Is AI truly “the future,” or is it being marketed that way?
To The Reader’s Forum:
“The world goes along only one road — the road of progress.” -Charles Kettering, American businessman, 1929.
The rhetoric is everywhere: AI is an “inevitable” part of modern life, and people who question the truth of this phrase are reactionaries clinging to “the past.” However, separating ourselves so neatly from our own history creates a false sense of immunity from repeating it.
Artificial intelligence will lessen mental strain, shorten labor times, and increase productivity: so the claim goes. Yet a growing body of scientific studies tells us that rather than supplementing our skills, dependence on AI software such as ChatGPT to perform tasks like research and writing for us causes the off-loaded skills to atrophy.
It’s job-market economics 101 that labor which is both less-skilled and widely available necessarily becomes cheap. Wealthy corporations may reassure us that AI will make work easier. But consider the 19th- and 20th-century industrialized production boom that, instead of shortening workdays, accelerated consumerism. With the advent of AI, what incentive do companies gain to benevolently look after their employees’ welfare, rather than paying less while expecting greater results?
Furthermore, at what point in history has social progress ever been achieved by an uneducated majority class lacking in knowledgeable confidence, whose labor is exploitable and who depend on the elite few to provide for them: in this case, the resource they need to function at minimal capability?

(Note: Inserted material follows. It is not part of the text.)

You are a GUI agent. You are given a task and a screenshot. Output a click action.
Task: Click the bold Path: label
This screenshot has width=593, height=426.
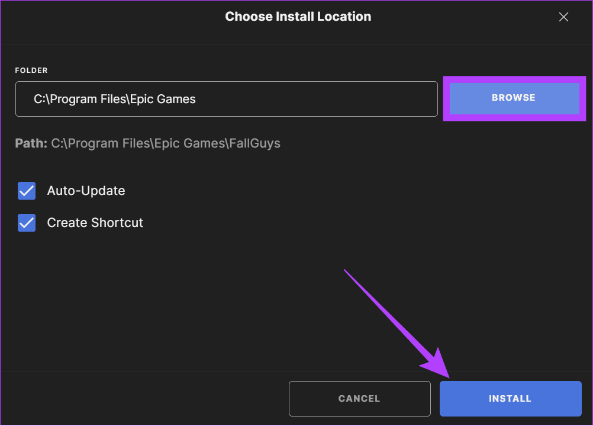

Mass implementation of AI’s data centers will create jobs, we are told; which might be true in the short-term sense. However, the impact we have seen within AI’s rapid expansion period gives us a look at what we stand to exchange in return, as data centers already overuse resources, including energy, land space, and drinkable water.
Nor are the involved companies as “local” as they profess to be. Despite its regional-sounding label, Four Winds of Lake Erie, LLC, is owned by Weed, Inc., which is based in Arizona and overseas. In dismissal of residents’ heated opposition, Weed, Inc. intends to push through a data center near the lake. It’s hard to imagine a less progressive action plan than trading communities’ welfare for what amounts to out-of-state executives’ pocket change.
No development can be evaluated on its catchy slogans, or attractive but short-term perks. In terms of AI, the chant of progress sounds not as a call to a brighter future, but antiquated instead: resembling nothing so much as a 1950s advertising jingle: “It’s New!”